Another great writer we haven't read in this group. I have the feeling that Morrison is a bit divisive as she is confrontational and not..."


Morrison has surpassed Atwood as my favorite, but I'm doing an Atwood focus next year to catch up some I've missed and The Blind Assassin is near the top of my list, so will definitely get my vote! Meantime I'll be thinking of Morrison titles to nominate someday that are less confrontational ... hmm ...


message 17: by Roman Clodia (new)

Roman Clodia | 12322 comments Mod
Kathleen wrote: "Morrison has surpassed Atwood as my favorite"

It's so hard to compare them, isn't it, as they're both wonderful but write very differently. I tend to think that Morrison's books feel like a kick in the guts and leave me an emotional wreck! Atwood doesn't leave me quite so devastated - which isn't to say she's not also an emotive writer or that Morrison isn't also a thinking and intellectual writer...


message 18: by Kathleen (new)

Kathleen | 483 comments Roman Clodia wrote: "Kathleen wrote: "Morrison has surpassed Atwood as my favorite"

It's so hard to compare them, isn't it, as they're both wonderful but write very differently. I tend to think that Morrison's books f..."


Oh yes, it is hard to compare, and I agree with your points about both of them. I should clarify Morrison just became even more beloved (no pun intended!) by me, not that I think she's better. When I read them, I often end up thinking about Atwood: she's so smart, and about Morrison, she's so wise. Lots to be appreciated about both authors!


message 19: by Sam (new)

Sam | 279 comments This discussion puts me more in the mood for Book of Lives: A Memoir of Sorts about which I am hearing good things and On Morrison by Namwali Serpell due in February.

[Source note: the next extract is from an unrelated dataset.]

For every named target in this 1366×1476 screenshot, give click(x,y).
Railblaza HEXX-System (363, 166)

message 20: by Roman Clodia (new)

Roman Clodia | 12322 comments Mod
I hadn't heard of the Serpell so thanks for drawing attention to it. There is an established critical literature on Morrison, as we'd expect.


message 21: by Roman Clodia (new)

Roman Clodia | 12322 comments Mod
Kathleen, yes! Wise and smart is how I usually feel too after reading them - them, that is, not me!

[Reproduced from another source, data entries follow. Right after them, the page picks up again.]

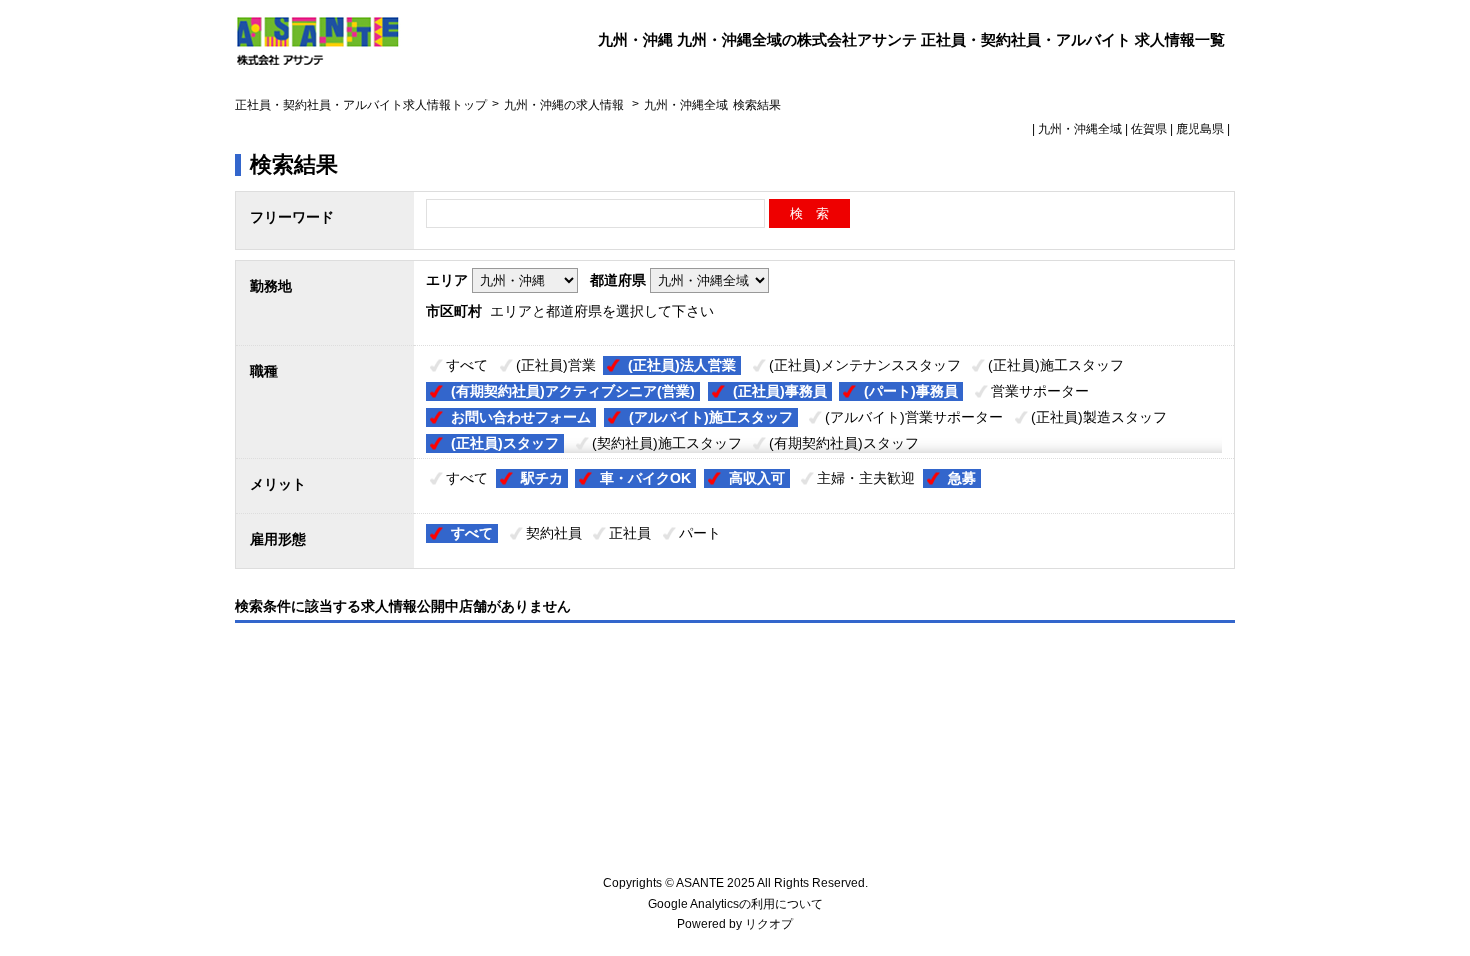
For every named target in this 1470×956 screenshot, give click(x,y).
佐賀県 (1149, 129)
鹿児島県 (1200, 129)
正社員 (630, 533)
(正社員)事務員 (780, 391)
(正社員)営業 (556, 365)
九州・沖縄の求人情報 (565, 105)
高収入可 (757, 478)
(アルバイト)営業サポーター (914, 417)
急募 (962, 478)
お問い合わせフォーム (521, 417)
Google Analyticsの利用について (735, 904)
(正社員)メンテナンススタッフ (865, 365)
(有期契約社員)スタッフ (844, 443)
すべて (467, 365)
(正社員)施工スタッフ (1056, 365)
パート (700, 533)
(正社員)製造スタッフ (1099, 417)
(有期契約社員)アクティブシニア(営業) (573, 391)
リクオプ (769, 924)
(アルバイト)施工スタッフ (711, 417)
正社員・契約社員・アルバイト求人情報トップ (361, 105)
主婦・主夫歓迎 (866, 478)
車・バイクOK (645, 478)
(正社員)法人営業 (682, 365)
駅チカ (542, 478)
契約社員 (554, 533)
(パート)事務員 (911, 391)
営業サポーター (1040, 391)
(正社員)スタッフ (505, 443)
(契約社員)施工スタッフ (667, 443)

message 22: by Nigeyb (new)

Nigeyb | 16211 comments Mod
Nominations...


Green Ink by Stephen May
The Acid Queen: The Psychedelic Life and Counterculture Rebellion of Rosemary Woodruff Leary by Susannah Cahalan
The Blind Assassin by Margaret Atwood
Monkey Grip by Helen Garner


I'll get the poll up on Friday morning UK time so about 36 hours to get your nomination in


message 23: by Nigeyb (new)

Nigeyb | 16211 comments Mod
VOTE VOTE VOTE (or change your vote)....



https://www.goodreads.com/poll/show/3...



Nominations...

Green Ink by Stephen May
The Acid Queen: The Psychedelic Life and Counterculture Rebellion of Rosemary Woodruff Leary by Susannah Cahalan
The Blind Assassin by Margaret Atwood
Monkey Grip by Helen Garner


message 24: by Cphe (new)

Cphe | 119 comments Fairly certain I saw the film Monkey Grip with Noni Hazelhurst many, many years ago.


message 25: by Susan (new)

Susan | 14345 comments Mod
There are only 4 books in the vote, Nigeyb. Woodruff Leary is missing.

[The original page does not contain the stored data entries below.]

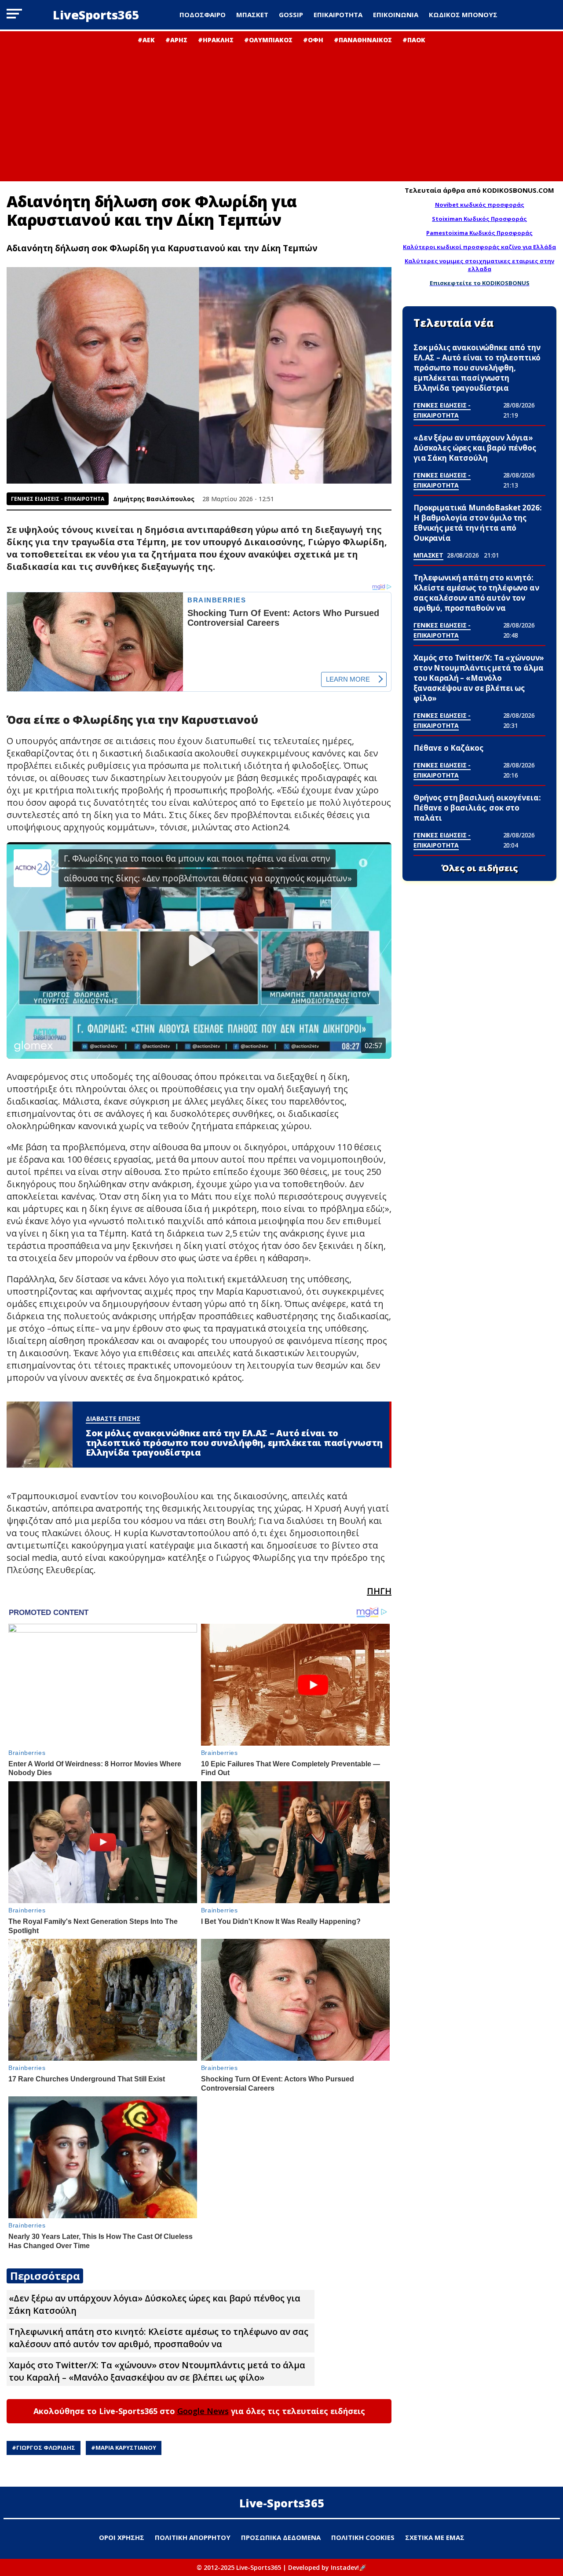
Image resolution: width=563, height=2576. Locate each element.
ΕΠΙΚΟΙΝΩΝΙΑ (395, 14)
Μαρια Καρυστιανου (125, 2447)
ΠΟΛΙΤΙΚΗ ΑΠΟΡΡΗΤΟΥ (192, 2537)
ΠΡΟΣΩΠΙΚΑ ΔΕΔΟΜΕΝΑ (281, 2537)
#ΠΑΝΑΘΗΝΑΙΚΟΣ (363, 40)
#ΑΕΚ (146, 40)
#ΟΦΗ (313, 40)
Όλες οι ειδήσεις (479, 868)
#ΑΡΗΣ (176, 40)
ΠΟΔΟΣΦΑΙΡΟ (202, 14)
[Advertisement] (281, 110)
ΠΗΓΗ (379, 1591)
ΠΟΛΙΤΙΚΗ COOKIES (363, 2537)
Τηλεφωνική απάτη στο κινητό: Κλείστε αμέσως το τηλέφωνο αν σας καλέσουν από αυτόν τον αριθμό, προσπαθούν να (158, 2338)
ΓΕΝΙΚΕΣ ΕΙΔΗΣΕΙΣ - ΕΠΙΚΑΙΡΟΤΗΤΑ (57, 499)
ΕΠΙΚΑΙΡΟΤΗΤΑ (338, 14)
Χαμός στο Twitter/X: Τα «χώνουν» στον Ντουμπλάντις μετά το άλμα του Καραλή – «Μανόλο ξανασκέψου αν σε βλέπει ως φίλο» (157, 2371)
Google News (203, 2411)
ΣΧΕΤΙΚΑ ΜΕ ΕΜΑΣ (434, 2537)
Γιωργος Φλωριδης (45, 2447)
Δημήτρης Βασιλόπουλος (153, 499)
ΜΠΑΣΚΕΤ (252, 14)
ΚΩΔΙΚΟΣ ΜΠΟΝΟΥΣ (463, 14)
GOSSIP (291, 14)
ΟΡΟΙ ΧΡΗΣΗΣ (121, 2537)
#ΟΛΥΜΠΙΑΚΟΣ (268, 40)
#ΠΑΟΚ (413, 40)
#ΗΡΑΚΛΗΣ (216, 40)
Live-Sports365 (281, 2502)
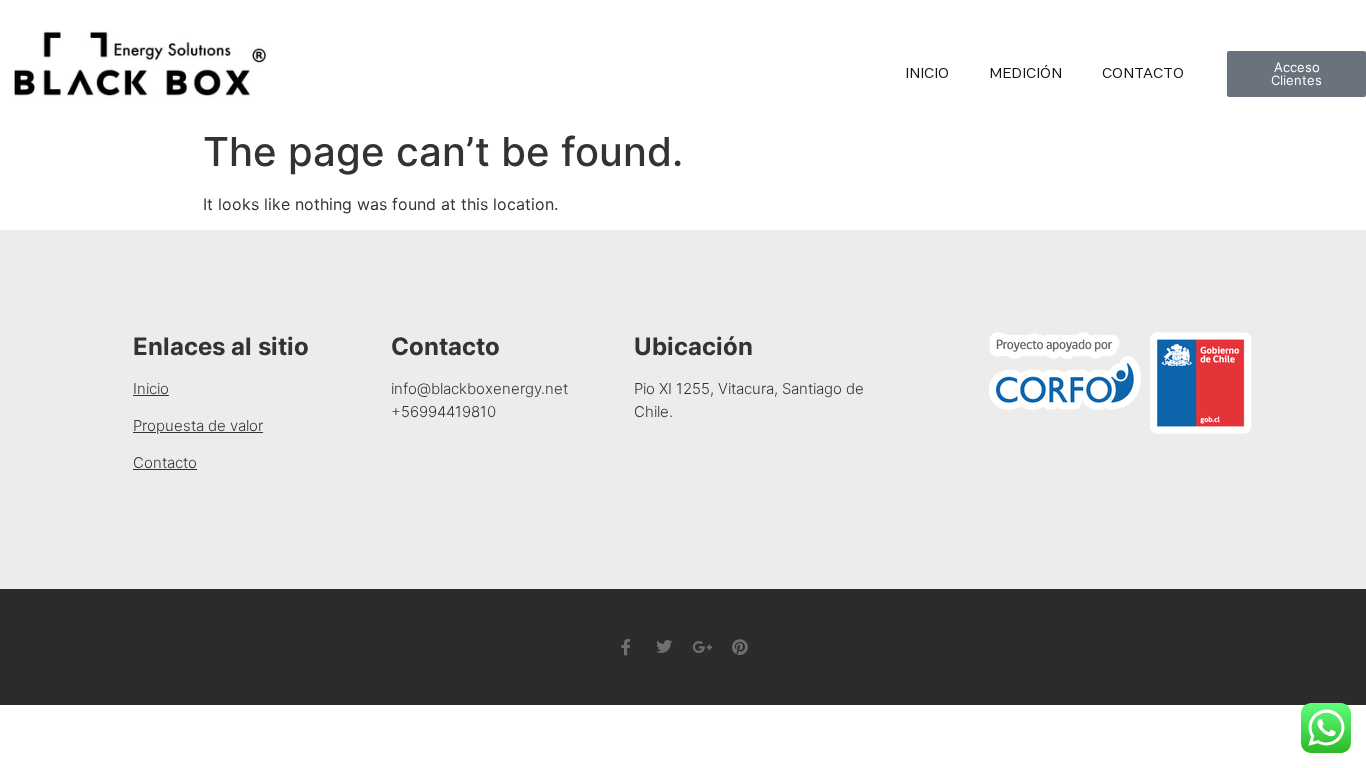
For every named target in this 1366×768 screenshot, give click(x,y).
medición (1025, 73)
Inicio (927, 73)
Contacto (1143, 73)
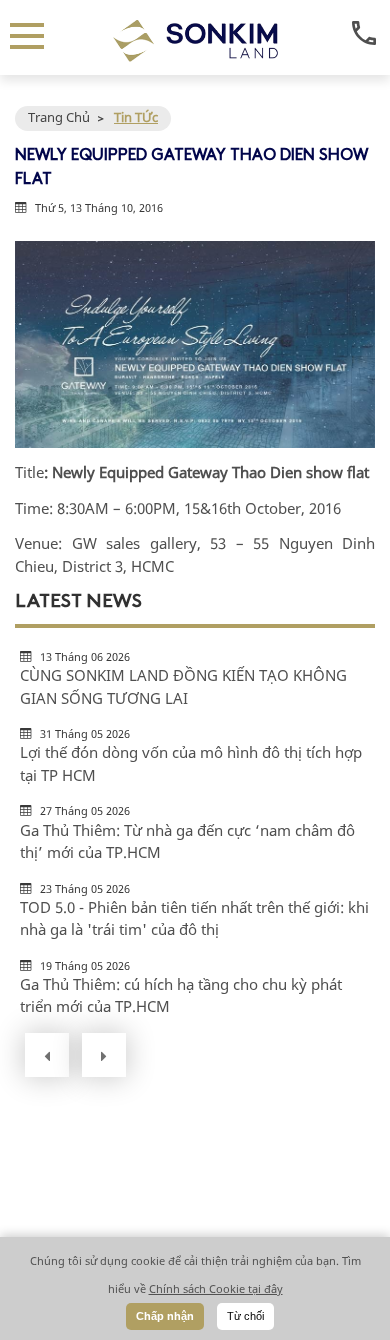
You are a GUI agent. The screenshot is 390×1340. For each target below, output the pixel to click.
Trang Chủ (59, 117)
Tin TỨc (136, 117)
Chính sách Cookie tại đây (216, 1288)
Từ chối (245, 1316)
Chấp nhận (165, 1316)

message 26: by Nigeyb (new)

Nigeyb | 16211 comments Mod
Woodruff Leary by Susannah Cahalan is not a separate book but the end of the rather lengthy Acid Queen book title….


The Acid Queen: The Psychedelic Life and Counterculture Rebellion of Rosemary Woodruff Leary


message 27: by Nigeyb (new)

Nigeyb | 16211 comments Mod
Blind Assassin has taken an early lead


message 28: by Susan (new)

Susan | 14345 comments Mod
Oh, sorry! Don't use your phone - I will never learn!


message 29: by Nigeyb (new)

Nigeyb | 16211 comments Mod
Blind Assassin surely has an unassailable lead ☝🏼


message 30: by Sam (new)

Sam | 279 comments It is never too early to think about buddy reads. Both Acid Queen and Green Ink look as entertaing as informative and I would not mind one or both.


message 31: by Nigeyb (new)

Nigeyb | 16211 comments Mod
Susan and I are up for a Green Ink buddy read in February - please feel free to join in


The Acid Queen: The Psychedelic Life and Counterculture Rebellion of Rosemary Woodruff Leary looks good but is very expensive to buy in the UK and not available in my library service so, for now at least, I'll have to pass on that one

That said, I daresay Blaine will be up for a buddy read with you Sam. Blaine?